● Activity
Give back the line that contains "Open Recently Added in sidebar" and every following line, exactly as they appear, through the end of the data.

● Records to use

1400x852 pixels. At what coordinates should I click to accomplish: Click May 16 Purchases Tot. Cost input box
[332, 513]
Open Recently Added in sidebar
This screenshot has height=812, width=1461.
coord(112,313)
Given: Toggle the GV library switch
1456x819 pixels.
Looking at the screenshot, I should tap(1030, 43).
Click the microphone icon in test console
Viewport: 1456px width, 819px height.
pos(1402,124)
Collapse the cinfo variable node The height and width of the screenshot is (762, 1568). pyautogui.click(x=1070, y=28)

● Reply
Open Recently Added in sidebar
This screenshot has height=812, width=1461.
coord(112,313)
Given: Toggle the GV library switch
1456x819 pixels.
Looking at the screenshot, I should tap(1030, 43).
Click the microphone icon in test console
Viewport: 1456px width, 819px height.
pos(1402,124)
Collapse the cinfo variable node The height and width of the screenshot is (762, 1568). pyautogui.click(x=1070, y=28)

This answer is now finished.